Saint Croix Island International Historic Site in Calais was my “hometown” national park unit. My parents had their retirement home very near to this park and as a National Park fan I used to come here very often. Saint Croix Island sits in the middle of the river between Maine and New Brunswick. In 1604, a French settlement began on the island, three years before English settlements in Jamestown. Saint Croix Island’s settlement was soon abandoned, following a terrible winter. When I visited the park years ago there was little more than a boat ramp and information placard at the site. Today there are extensive informative displays accompanied by statues representing various historical figures. There are rest room facilities and a fully staffed visitor center. There is no access to the island itself to protect its archeological and natural elements but the mainland area is well worth the visit. The neighboring shore in New Brunswick, Canada also has a park and display. It is great seeing small parks like this being properly represented.
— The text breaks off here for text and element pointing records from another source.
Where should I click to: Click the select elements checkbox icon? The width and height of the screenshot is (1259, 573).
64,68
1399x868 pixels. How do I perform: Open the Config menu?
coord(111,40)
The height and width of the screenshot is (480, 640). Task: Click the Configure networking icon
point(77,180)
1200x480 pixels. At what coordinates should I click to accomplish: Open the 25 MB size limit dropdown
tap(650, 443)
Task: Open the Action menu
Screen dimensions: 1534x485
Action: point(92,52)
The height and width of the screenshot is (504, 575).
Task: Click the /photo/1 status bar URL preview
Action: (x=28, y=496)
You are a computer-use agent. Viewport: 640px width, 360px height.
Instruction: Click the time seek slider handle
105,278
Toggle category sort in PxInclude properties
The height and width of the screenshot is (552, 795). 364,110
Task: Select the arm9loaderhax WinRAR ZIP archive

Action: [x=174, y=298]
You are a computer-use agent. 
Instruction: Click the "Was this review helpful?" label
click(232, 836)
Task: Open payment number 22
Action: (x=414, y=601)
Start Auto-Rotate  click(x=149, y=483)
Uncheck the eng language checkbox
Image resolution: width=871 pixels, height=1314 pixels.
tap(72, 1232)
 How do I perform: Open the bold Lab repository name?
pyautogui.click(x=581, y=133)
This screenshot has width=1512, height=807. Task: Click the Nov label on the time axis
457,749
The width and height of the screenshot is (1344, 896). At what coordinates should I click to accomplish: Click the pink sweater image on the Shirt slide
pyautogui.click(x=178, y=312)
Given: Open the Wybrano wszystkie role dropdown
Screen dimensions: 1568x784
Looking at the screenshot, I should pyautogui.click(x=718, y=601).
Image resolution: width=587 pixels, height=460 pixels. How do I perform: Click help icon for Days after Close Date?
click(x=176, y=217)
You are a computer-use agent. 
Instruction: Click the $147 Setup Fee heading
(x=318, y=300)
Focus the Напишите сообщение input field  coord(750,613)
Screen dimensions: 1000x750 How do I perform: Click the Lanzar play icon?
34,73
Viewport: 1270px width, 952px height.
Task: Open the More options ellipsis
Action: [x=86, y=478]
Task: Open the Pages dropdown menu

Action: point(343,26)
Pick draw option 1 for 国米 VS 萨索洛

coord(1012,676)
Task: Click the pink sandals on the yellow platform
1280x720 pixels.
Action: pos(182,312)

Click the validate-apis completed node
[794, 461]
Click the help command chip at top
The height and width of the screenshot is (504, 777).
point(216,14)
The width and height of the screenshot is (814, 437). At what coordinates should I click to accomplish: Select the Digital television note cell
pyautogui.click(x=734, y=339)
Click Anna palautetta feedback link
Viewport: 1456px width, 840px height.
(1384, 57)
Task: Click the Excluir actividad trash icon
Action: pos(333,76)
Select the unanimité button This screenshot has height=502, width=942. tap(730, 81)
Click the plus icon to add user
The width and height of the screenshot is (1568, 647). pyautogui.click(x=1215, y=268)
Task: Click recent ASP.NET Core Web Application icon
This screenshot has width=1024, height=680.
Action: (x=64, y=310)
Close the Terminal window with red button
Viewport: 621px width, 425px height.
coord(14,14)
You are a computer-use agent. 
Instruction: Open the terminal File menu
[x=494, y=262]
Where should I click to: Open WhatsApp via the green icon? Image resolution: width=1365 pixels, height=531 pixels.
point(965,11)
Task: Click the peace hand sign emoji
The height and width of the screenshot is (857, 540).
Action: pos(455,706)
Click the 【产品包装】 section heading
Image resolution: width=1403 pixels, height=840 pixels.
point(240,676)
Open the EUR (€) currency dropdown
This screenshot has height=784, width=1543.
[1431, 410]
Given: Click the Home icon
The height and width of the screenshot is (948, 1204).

Fundy National Park is a national park of Canada located on the Bay of Fundy, near the village of Alma, New Brunswick. It was officially opened on 29 July 1950. The Park showcases a rugged coastline which rises up to the Canadian Highlands, the highest tides in the world and more than 25 waterfalls. At low tide, park visitors can explore the ocean floor where a variety of sea creatures (e.g., dog whelk, periwinkles, various seaweeds) cling to life. At high tide, the ocean floor disappears under 50 feet of salt water. There are 25 hiking trails throughout the park. The Caribou Plains trail and boardwalk provides access to upland forest and bog habitats. Dickson Falls is the most popular trail in the park.
Park amenities include a golf course, a heated saltwater swimming pool, three campgrounds, and a network of hiking and biking trails. The Dobson Trail and Fundy Footpath extend out of the park to Riverview and to St. Martins respectively.
A unique red-painted covered bridge is located at Point Wolfe.
I cannot remember the name but there is a wonderful restaurant just north of the park entrance, not only is the food great but the large windows are festooned with bird feeders and you can see more hummingbirds than you can count swarming over the feeders.
Mulholland Point Lighthouse was built in 1888 on the west side of Campobello Island, New Brunswick in the town of Welshpool to guide small coasters and freighters traveling into Cobscook and Passamaquoddy Bays through the Lubec Narrows. This route offered more shelter during foul weather than did the alternate route around the eastern side of Campobello Island. The light was donated to the Roosevelt Campobello International Park in 1984.
The East Quoddy Head or Head Harbor Lighthouse on Campobello Island in New Brunswick may very well be my favorite lighthouse on the entire east coast. My mother grew up across the Passamaquoddy Bay in Eastport, Maine and we visited this light station many times on family vacations. The unique part of this lighthouse is that it is located on an island that can only be accessed at low tide. The enormous tides of the Bay of Fundy completely inundate the surrounding islands making it impossible to return to the shore until the next low tide if you get your timing wrong. You make your way down staircases and ladders that stretch between several small islands to reach the last island where the lighthouse sits. This always made it quite the adventure as a young child. The adults in the group will marvel at the scenery and location.
Whales are very prevalent in the Bay of Fundy, one day we were at the lighthouse during whale season and we saw many whales surfacing out in the bay. My nephew Roger no more than 10-12 years old at the time kept missing the whale sightings so he climbed out onto the furthest point and complained that there were no whales to see. Seconds after he shouted this a large whale rolled on its side and extended its flipper just like in the stock photo below, not more than twenty feet from where he was standing. It was if the whale was waving at Roger.
Be sure to bring your binoculars and camera with you.